(Extracted records)
========
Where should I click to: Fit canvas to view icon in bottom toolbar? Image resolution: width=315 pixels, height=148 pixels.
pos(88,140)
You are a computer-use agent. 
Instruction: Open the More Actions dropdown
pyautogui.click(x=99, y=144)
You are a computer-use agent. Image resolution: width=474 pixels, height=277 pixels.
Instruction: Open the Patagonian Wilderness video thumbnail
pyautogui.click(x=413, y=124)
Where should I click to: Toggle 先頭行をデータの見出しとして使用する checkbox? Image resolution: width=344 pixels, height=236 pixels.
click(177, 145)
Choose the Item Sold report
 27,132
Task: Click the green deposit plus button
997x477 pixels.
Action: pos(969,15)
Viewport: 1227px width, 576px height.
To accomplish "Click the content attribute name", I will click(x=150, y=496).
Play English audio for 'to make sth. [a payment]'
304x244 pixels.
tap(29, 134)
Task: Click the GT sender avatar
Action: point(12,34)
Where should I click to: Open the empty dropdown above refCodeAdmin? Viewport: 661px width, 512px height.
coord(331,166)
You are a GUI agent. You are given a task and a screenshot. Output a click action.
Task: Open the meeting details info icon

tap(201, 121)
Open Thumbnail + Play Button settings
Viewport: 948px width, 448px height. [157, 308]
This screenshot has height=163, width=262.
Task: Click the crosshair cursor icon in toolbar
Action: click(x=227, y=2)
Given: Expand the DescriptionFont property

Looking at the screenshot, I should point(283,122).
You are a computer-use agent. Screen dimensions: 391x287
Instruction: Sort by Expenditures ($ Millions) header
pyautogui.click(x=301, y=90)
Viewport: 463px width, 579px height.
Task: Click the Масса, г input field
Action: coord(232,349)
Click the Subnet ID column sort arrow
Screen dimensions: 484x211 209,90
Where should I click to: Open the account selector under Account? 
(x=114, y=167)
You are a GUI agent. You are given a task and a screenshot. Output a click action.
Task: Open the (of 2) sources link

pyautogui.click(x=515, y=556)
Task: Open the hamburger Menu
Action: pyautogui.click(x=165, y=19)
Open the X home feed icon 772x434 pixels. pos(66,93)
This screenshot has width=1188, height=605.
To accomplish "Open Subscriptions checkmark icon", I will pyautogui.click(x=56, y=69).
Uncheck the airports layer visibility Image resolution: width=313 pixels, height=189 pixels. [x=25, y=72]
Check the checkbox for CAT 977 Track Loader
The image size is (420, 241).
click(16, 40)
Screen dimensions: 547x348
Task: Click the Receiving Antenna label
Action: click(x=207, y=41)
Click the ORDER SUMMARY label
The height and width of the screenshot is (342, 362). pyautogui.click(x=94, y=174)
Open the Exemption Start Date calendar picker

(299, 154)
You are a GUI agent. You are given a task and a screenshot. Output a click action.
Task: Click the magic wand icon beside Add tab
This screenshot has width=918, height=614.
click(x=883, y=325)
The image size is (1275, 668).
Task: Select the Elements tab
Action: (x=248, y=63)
========
- _Instructions to follow_
Transcribe each line of the data exactly, skipping none.

- _Completed task_
Where should I click to: Fit canvas to view icon in bottom toolbar? Image resolution: width=315 pixels, height=148 pixels.
pos(88,140)
You are a computer-use agent. 
Instruction: Open the More Actions dropdown
pyautogui.click(x=99, y=144)
You are a computer-use agent. Image resolution: width=474 pixels, height=277 pixels.
Instruction: Open the Patagonian Wilderness video thumbnail
pyautogui.click(x=413, y=124)
Where should I click to: Toggle 先頭行をデータの見出しとして使用する checkbox? Image resolution: width=344 pixels, height=236 pixels.
click(177, 145)
Choose the Item Sold report
 27,132
Task: Click the green deposit plus button
997x477 pixels.
Action: pos(969,15)
Viewport: 1227px width, 576px height.
To accomplish "Click the content attribute name", I will click(x=150, y=496).
Play English audio for 'to make sth. [a payment]'
304x244 pixels.
tap(29, 134)
Task: Click the GT sender avatar
Action: point(12,34)
Where should I click to: Open the empty dropdown above refCodeAdmin? Viewport: 661px width, 512px height.
coord(331,166)
You are a GUI agent. You are given a task and a screenshot. Output a click action.
Task: Open the meeting details info icon

tap(201, 121)
Open Thumbnail + Play Button settings
Viewport: 948px width, 448px height. [157, 308]
This screenshot has height=163, width=262.
Task: Click the crosshair cursor icon in toolbar
Action: click(x=227, y=2)
Given: Expand the DescriptionFont property

Looking at the screenshot, I should point(283,122).
You are a computer-use agent. Screen dimensions: 391x287
Instruction: Sort by Expenditures ($ Millions) header
pyautogui.click(x=301, y=90)
Viewport: 463px width, 579px height.
Task: Click the Масса, г input field
Action: coord(232,349)
Click the Subnet ID column sort arrow
Screen dimensions: 484x211 209,90
Where should I click to: Open the account selector under Account? 
(x=114, y=167)
You are a GUI agent. You are given a task and a screenshot. Output a click action.
Task: Open the (of 2) sources link

pyautogui.click(x=515, y=556)
Task: Open the hamburger Menu
Action: pyautogui.click(x=165, y=19)
Open the X home feed icon 772x434 pixels. pos(66,93)
This screenshot has width=1188, height=605.
To accomplish "Open Subscriptions checkmark icon", I will pyautogui.click(x=56, y=69).
Uncheck the airports layer visibility Image resolution: width=313 pixels, height=189 pixels. [x=25, y=72]
Check the checkbox for CAT 977 Track Loader
The image size is (420, 241).
click(16, 40)
Screen dimensions: 547x348
Task: Click the Receiving Antenna label
Action: click(x=207, y=41)
Click the ORDER SUMMARY label
The height and width of the screenshot is (342, 362). pyautogui.click(x=94, y=174)
Open the Exemption Start Date calendar picker

(299, 154)
You are a GUI agent. You are given a task and a screenshot. Output a click action.
Task: Click the magic wand icon beside Add tab
This screenshot has width=918, height=614.
click(x=883, y=325)
The image size is (1275, 668).
Task: Select the Elements tab
Action: (x=248, y=63)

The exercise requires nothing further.